Entramos na tenda. No centro, está um ringue, elevado a cerca de um metro do chão. Em cada canto, almofadas dispostas na vertical e três listas de cordas esticadas a delimitar o espaço. À volta, uma bancada com capacidade para cerca de 150 pessoas e outras tantas cadeiras viradas para o ringue. No total, um espaço para 500 pessoas se sentarem. À entrada, Axel prepara uma banca com vários produtos, de posters a DVD e máscaras. Estes últimos são os mais procurados, em particular pelas crianças, as principais adeptas do espectáculo. Os lutadores começam a chegar, uns sozinhos, outros em grupo, mas todos de saco ao ombro. Deitam um breve olhar ao ringue e dirigem-se aos bastidores. Já lá vamos ter com eles. Agora, é altura de fazer os testes de som e de luz. Uma música, outra música, mais alto, mais baixo, um jogo de luzes, outro jogo de luzes, mais escuro, mais claro. Está afinado. Enquanto isto, Axel grava várias promoções para colocar na Internet (em Sapo.pt, um dos parceiros do WSW).

Nos bastidores

Vamos agora ter com os protagonistas do espectáculo. Os balneários são improvisados, e compostos somente por um pequeno espaço atrás da entrada principal para o ringue. Tiram as roupas dos sacos, começam a vestir as calças, as luvas, as máscaras e, assim que apertam as ligaduras, transformam-se em lutadores. O aquecimento começa: uns sozinhos, outros acompanhados, e é neste momento que tentamos meter conversa com alguns deles. Para começar, calhou-nos “em sorte” Salvador, um rapaz de 21 anos cujo ídolo é ele mesmo. Aliás, quando lhe perguntamos por que razão enveredou por esta modalidade, responde de imediato: “Vi wrestling na televisão, olhei para aqueles franganotes e pensei: Sou bem melhor que eles”. Quando as coisas já estavam a começar a azedar, eis que surge em nossa defesa Seth Rodriguez, um lutador que já conta com mais de 50 combates no corpo. Ainda sem encarnar a sua personagem, diz-nos que já praticou artes marciais e que está a estudar Desporto e a trabalhar num call center. O wrestling é, para si, apenas um passatempo. Por agora, não é preciso atender nenhuma chamada, no entanto, o melhor é estar atento à campainha e ir para o ringue. A honra inicial cabe a Bammer, campeão europeu em título e o mais experiente de todo este leque de lutadores. Bammer – ou, fora do ringue, Bruno Brito – tem 28 anos, começou nisto do wrestling há dez, na escola Tarzan Taborda (o maior ícone da modalidade), passou por Inglaterra e pelo Canadá e, quando regressou a Portugal, em 2007, decidiu abrir a Academia Wrestling Portugal que ensina dezenas de rapazes e raparigas a serem verdadeiros wrestlers. Aliás, a esmagadora maioria destes lutadores estão ligados à sua academia. Mas vamos lá ao combate, que a sineta já tocou.

Combate

O espectáculo tem início e os desaguisados entre os lutadores são o ponto de partida para o que aí vem. De um lado, os “bons”, aqueles que o público (que pagou cerca de cinco euros para aqui estar) aplaude; do outro lado, os “maus”, que recebem todo o tipo de críticas por parte dos mais novos. Os combates sucedem-se e, por entre excepcionais golpes atléticos e uma ou outra provocação ao público presente, os lutadores vão caindo ao tapete. Seth Rodriguez, efusivamente aplaudido pelo público, levou a melhor sobre o convencido e voador Cougar.

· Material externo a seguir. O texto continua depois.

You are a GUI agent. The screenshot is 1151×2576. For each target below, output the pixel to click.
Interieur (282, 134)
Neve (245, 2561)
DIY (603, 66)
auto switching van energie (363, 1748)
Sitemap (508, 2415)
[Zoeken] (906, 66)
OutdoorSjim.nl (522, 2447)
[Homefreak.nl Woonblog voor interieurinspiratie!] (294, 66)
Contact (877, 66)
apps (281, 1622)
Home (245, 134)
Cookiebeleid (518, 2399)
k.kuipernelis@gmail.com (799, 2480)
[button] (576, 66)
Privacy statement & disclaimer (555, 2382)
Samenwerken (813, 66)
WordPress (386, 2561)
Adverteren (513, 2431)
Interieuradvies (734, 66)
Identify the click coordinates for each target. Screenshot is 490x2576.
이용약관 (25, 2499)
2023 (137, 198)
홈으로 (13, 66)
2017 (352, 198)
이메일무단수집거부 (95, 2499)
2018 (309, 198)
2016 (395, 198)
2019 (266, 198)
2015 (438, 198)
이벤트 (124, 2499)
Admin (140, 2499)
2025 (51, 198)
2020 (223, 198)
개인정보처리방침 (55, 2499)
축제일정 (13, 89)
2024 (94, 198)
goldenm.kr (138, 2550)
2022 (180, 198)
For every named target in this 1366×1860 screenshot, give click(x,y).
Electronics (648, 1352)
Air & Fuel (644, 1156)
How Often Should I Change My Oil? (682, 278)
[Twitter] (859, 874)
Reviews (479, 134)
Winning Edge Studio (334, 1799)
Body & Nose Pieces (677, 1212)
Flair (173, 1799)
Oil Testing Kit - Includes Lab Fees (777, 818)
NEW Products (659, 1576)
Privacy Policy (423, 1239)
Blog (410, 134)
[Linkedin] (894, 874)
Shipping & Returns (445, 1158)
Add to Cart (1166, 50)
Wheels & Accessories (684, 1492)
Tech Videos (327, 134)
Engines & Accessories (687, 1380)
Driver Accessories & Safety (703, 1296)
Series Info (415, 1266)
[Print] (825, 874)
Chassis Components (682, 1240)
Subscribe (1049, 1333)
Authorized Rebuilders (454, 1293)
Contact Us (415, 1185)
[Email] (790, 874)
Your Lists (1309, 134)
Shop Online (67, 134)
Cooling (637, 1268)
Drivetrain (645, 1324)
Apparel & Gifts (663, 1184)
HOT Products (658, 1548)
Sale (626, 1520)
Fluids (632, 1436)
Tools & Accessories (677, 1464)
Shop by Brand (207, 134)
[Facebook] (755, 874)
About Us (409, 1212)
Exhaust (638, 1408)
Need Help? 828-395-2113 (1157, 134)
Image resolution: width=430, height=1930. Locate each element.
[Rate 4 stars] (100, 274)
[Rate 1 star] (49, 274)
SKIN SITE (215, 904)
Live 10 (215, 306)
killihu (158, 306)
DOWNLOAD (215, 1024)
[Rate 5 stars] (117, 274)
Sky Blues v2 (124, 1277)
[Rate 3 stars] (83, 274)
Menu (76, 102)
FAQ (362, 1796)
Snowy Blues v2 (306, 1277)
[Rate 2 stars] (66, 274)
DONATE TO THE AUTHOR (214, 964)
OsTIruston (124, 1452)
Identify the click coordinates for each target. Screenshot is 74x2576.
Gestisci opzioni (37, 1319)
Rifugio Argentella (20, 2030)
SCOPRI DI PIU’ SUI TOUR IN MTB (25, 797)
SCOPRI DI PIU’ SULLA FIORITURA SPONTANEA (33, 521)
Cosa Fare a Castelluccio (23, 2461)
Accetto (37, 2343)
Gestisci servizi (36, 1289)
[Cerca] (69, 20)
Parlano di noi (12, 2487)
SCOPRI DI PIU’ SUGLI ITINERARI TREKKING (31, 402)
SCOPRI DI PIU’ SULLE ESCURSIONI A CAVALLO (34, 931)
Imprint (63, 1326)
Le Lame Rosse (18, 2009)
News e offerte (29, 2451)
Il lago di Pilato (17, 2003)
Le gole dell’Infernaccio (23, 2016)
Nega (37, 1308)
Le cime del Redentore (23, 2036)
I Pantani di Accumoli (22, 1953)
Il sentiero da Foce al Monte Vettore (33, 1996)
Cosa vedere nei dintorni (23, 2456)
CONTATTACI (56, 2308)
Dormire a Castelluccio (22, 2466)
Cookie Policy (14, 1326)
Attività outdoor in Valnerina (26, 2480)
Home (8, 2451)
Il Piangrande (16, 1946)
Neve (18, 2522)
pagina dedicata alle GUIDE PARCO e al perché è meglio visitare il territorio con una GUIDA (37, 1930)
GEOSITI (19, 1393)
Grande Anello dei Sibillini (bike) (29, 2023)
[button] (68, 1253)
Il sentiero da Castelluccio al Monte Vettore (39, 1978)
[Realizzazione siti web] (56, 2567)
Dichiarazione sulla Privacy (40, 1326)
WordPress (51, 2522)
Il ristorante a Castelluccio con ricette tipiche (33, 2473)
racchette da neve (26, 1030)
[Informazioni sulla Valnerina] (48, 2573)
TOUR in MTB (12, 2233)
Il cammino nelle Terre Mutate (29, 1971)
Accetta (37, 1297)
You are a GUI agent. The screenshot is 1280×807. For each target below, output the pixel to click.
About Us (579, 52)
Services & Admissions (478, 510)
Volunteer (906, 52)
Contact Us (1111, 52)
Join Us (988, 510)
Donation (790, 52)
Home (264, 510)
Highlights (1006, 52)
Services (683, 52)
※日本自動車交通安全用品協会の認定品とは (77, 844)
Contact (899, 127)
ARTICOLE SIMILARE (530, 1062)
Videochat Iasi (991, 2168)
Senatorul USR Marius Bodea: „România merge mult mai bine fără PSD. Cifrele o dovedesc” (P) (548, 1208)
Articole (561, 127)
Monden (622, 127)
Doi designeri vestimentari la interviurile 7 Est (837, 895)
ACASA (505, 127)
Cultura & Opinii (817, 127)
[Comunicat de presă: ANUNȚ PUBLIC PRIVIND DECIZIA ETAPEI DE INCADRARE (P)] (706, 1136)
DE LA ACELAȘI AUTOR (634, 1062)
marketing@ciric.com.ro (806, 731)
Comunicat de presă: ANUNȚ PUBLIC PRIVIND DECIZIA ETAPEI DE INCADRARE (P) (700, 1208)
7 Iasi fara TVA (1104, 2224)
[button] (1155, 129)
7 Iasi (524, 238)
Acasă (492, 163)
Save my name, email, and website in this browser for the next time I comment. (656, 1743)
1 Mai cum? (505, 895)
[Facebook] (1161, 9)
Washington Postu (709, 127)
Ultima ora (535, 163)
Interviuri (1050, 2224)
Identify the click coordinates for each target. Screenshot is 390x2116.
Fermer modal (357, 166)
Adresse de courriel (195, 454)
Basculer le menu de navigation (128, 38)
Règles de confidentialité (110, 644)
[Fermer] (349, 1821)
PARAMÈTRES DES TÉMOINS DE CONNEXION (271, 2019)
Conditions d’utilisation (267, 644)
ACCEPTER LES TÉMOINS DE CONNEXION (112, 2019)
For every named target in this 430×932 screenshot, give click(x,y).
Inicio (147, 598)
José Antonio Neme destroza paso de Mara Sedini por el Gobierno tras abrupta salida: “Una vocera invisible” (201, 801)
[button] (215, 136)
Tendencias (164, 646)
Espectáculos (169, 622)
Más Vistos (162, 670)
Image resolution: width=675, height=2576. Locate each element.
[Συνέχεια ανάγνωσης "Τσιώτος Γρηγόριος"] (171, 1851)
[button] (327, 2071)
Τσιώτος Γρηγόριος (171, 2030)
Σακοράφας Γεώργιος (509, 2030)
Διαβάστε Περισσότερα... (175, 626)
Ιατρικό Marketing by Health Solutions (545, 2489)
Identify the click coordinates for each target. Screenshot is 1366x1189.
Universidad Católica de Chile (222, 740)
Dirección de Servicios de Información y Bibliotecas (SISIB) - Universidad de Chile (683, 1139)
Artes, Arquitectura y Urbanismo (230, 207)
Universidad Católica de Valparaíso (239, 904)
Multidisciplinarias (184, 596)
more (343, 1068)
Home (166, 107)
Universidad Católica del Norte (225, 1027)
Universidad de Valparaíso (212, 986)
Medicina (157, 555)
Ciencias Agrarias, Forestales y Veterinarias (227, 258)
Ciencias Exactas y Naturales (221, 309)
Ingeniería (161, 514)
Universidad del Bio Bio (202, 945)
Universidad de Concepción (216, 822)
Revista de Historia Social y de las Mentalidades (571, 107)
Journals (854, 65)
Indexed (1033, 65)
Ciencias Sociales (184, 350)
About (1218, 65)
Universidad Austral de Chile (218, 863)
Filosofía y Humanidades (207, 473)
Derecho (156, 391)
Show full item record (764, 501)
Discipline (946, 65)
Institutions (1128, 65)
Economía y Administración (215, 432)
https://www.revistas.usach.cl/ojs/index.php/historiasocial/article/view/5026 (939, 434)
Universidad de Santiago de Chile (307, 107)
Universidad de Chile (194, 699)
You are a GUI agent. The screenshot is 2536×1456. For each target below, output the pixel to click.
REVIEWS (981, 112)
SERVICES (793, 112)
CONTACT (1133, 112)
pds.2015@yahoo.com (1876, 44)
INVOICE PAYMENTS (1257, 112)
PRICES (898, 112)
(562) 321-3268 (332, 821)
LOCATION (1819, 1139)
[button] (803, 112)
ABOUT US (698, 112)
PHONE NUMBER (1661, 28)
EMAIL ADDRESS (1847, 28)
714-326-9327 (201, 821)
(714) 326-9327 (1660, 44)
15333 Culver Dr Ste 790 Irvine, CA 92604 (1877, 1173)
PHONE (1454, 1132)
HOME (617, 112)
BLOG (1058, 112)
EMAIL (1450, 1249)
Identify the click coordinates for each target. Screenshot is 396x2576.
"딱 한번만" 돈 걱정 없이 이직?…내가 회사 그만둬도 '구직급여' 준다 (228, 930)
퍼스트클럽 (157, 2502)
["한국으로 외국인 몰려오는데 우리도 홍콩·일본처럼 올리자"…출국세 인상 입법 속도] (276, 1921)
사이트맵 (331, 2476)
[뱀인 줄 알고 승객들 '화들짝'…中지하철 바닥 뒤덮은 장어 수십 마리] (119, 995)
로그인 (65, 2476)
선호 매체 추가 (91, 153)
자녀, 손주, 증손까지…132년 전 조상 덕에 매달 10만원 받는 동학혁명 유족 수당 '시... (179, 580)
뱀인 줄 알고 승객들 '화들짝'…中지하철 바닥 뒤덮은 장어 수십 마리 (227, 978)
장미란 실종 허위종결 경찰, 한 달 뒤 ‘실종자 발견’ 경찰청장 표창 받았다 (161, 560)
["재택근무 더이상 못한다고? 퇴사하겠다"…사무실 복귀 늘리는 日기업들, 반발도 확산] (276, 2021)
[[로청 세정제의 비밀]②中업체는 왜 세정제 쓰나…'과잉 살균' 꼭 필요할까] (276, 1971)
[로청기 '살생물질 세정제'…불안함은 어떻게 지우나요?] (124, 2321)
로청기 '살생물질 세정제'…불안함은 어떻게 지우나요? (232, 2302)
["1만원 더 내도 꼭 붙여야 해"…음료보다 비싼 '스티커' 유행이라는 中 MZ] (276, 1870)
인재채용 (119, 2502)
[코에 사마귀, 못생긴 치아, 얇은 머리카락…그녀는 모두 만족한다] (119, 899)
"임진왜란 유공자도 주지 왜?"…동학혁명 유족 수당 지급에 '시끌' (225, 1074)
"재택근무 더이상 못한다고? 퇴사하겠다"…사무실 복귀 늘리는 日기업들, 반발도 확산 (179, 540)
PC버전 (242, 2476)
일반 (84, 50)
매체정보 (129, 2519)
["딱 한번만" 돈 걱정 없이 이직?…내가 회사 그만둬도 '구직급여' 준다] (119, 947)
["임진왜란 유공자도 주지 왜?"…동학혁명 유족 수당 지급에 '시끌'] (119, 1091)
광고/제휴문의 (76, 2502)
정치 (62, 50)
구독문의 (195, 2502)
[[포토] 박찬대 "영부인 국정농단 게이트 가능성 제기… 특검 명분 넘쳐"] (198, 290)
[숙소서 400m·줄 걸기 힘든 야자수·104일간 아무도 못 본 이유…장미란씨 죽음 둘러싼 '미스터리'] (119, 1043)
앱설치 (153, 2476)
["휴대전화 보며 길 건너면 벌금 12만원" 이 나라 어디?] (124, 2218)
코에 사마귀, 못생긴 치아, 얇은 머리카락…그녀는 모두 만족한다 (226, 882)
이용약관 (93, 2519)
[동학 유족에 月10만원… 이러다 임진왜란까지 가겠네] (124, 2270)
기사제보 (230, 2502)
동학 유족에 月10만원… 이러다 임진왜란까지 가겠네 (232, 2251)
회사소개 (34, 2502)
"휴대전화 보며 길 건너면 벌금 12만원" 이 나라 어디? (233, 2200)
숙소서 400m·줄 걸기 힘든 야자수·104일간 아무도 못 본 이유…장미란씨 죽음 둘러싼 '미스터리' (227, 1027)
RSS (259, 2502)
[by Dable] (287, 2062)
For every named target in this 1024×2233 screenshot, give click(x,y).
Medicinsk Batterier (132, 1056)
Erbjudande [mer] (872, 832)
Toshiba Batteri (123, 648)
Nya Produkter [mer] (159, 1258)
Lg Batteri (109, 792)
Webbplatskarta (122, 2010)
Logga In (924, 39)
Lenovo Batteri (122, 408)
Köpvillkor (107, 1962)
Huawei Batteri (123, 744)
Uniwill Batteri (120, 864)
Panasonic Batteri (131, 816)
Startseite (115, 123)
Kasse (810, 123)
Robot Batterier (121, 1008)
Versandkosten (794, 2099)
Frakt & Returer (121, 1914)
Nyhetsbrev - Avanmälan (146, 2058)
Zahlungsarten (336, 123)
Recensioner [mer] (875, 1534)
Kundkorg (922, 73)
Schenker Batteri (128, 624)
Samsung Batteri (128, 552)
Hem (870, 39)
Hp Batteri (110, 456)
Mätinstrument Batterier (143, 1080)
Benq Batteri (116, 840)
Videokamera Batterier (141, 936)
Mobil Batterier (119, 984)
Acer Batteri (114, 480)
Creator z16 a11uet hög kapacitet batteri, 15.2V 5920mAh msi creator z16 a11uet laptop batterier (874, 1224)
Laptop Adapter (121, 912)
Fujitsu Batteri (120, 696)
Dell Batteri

O mesmo não pode dizer Ricky, que perdeu com Juan Casanova, numa arbitragem nada imparcial de Pégaso (árbitro convidado): “A organização da WSW achou bem tornar-me o árbitro especial convidado depois de terem visto o quão justo e pio sou. O combate é entre dois grandes atletas: um que é o meu grande amigo vindo de Espanha, o espectacular Juan Casanova, e outro que é um campónio como vocês, Ricky”. Tresanda a imparcialidade, não acha? O combate seguinte envolveu o nosso já conhecido Salvador e o estreante El Rayo Azul. A vitória caiu para o lado do primeiro, o que causou grande revolta no público. Os combates são intervalados por Axel, que faz um breve comentário ao que acabou de acontecer e que projecta os próximos cinco a dez minutos de lambada. Os que se seguiram foram de particular interesse. Como isto não é exclusivo dos homens, seguiu-se um combate entre duas meninas: Alice the Malice e Kelly subiram ao ringue e, para alegria da criançada (e, particularmente, dos pais – os homens, entenda-se), agarraram–se, puxaram cabelos, atiraram-se uma para cima da outra, rebolaram, gritaram, gemeram, abraçaram-se… (OK, é certo que estamos a escrever na Penthouse, mas vamos ficar por aqui). Resumindo e concluindo, foi um espectáculo digno de se ver, com a vitória a sorrir a Alice the Malice, a “má” ou, como o público carinhosamente a chamava, a “Popota”. Para terminar a noite em grande, o espanhol Leo Cristiani desafiou Bammer para o título europeu da WSW. O combate foi um dos mais espectaculares da noite, com piruetas, mortais e cambalhotas, mas não alterou em nada o seu curso natural, terminando com a vitória do português.

Final

Ouve-se a contagem final. Um! O árbitro está deitado no chão a olhar para nós. Os lutadores descem do ringue e vão até aos balneários para descansarem. Dois! a segunda vez que o árbitro leva a mão ao tapete. Minutos depois, os lutadores juntam-se ao público para distribuir alguns autógrafos. As crianças saltam das cadeiras e cumprimentam os ídolos. Compram máscaras e posters. A música continua. Três! O árbitro bate com a mão no chão pela terceira vez. Fim do artigo. Estamos eliminados. Vitória claríssima do leitor, que acabou o texto sem nunca ter ido ao tapete e sem levar um único sopapo nos queixos.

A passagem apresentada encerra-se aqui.